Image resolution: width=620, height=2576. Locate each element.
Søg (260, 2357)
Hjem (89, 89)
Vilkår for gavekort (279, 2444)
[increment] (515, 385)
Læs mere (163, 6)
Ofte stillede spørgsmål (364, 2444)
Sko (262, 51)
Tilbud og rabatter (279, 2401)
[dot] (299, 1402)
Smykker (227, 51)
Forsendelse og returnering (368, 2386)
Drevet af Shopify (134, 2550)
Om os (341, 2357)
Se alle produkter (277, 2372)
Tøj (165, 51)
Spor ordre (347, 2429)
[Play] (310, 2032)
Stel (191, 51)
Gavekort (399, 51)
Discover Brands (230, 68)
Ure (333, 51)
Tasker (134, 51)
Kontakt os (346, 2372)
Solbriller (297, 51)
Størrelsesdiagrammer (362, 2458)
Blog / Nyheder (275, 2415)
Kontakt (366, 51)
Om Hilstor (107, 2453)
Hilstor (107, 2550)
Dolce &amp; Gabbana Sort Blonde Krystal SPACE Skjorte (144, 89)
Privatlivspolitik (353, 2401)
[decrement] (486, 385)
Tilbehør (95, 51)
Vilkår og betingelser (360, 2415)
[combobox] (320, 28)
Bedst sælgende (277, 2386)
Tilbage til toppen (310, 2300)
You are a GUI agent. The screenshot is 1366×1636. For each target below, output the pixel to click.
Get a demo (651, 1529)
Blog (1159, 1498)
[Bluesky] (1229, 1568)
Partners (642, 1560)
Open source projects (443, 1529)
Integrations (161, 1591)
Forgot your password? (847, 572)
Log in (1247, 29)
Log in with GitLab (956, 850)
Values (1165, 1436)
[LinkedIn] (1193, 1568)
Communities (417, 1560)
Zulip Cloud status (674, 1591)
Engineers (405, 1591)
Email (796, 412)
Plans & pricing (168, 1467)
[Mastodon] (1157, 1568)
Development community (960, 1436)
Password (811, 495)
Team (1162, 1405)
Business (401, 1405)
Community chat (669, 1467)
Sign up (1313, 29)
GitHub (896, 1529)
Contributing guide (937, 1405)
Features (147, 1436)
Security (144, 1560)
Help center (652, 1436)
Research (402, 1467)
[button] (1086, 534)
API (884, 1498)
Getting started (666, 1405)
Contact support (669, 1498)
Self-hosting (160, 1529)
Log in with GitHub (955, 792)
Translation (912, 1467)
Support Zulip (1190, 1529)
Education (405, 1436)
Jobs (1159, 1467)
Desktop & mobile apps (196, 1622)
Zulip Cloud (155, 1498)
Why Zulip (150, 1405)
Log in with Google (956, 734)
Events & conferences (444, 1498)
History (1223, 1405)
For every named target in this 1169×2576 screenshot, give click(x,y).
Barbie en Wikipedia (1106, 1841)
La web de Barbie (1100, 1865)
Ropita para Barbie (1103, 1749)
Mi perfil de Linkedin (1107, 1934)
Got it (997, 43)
────────
WORK ITEM
A single figure is the whole answer: the number of lines in the material above where the string "with" occurs.

EXERCISE RESULT
3